While Twyman does not take everything these dark spirits tell her at face value, she's found that they can provide poetic inspiration and historical details from the underworld or "other world." For instance, she learned from Cain that the origins of the game Chess come from an earlier ritual game called Ageio related to the fall of Atlantis and the fall of Adam. Interestingly, she noted that Ouija board contacts with dead people or ghosts are actually more dangerous than interactions with demons, as the deceased tend to have more of a negative influence.
Howard E. Wasdin served in the U.S. Navy for twelve years, nine as part of the SEAL Teams and was awarded the Silver Star and the Purple Heart. In the latter half, he talked about the training and rigor required to become a SEAL, and the process of assimilating back into civilian life that most veterans face after the trauma and high drama associated with serving their country. A new study has found that among soldiers who return, those who have trouble sleeping have worse PTSD symptoms.

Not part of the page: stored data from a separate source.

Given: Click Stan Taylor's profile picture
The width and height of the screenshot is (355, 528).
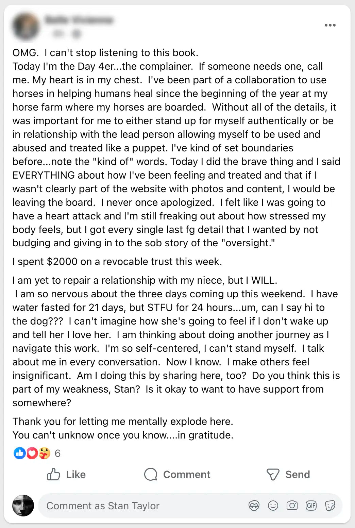Looking at the screenshot, I should click(23, 506).
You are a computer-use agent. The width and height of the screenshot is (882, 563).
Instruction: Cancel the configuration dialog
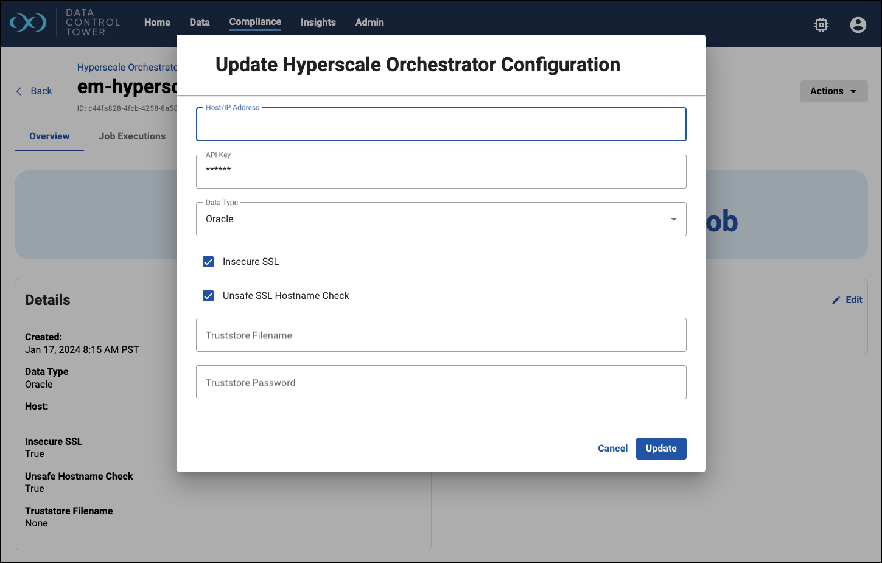612,449
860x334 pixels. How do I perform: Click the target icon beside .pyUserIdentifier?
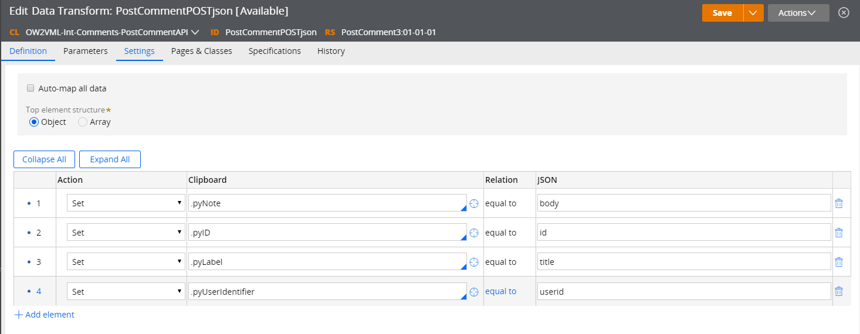pos(474,291)
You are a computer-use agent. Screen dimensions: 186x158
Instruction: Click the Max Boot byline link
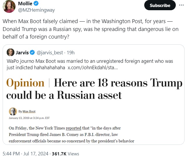click(x=29, y=112)
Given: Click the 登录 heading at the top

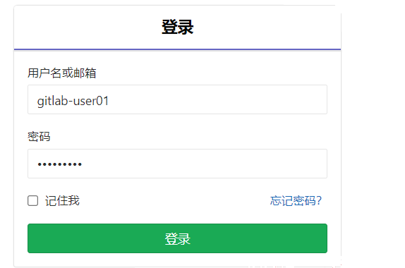Looking at the screenshot, I should coord(177,27).
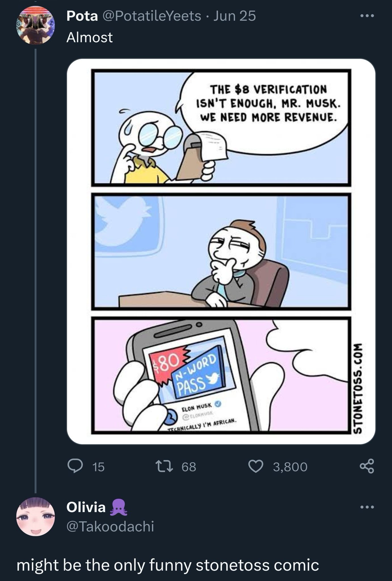Click the purple octopus emoji beside Olivia
Viewport: 392px width, 581px height.
click(x=118, y=508)
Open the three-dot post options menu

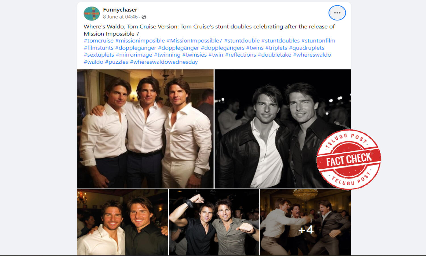(337, 13)
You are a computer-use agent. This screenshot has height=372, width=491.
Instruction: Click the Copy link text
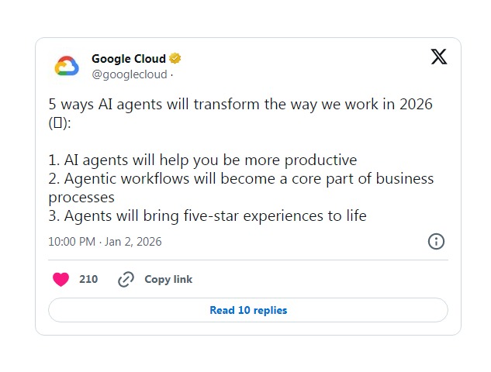(168, 279)
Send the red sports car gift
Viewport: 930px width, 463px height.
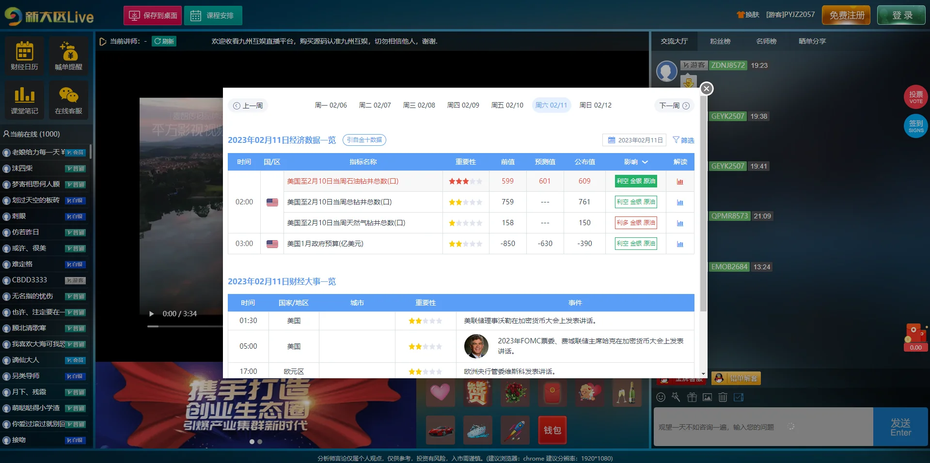pyautogui.click(x=440, y=430)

He recalled being wounded in the battle of Mogadishu in Somalia in 1993. "What most people don't know is the people we were fighting in Somalia-- some of them were al Qaeda, some of them were trained by al Qaeda," he said, adding that America has a "nasty habit" of not finishing business with countries such as Iraq and Afghanistan. Wasdin shared his story about how he eventually became a chiropractor after he returned from combat, and the value of this approach in treating Vets with various health problems, as opposed to surgery and pharmaceuticals.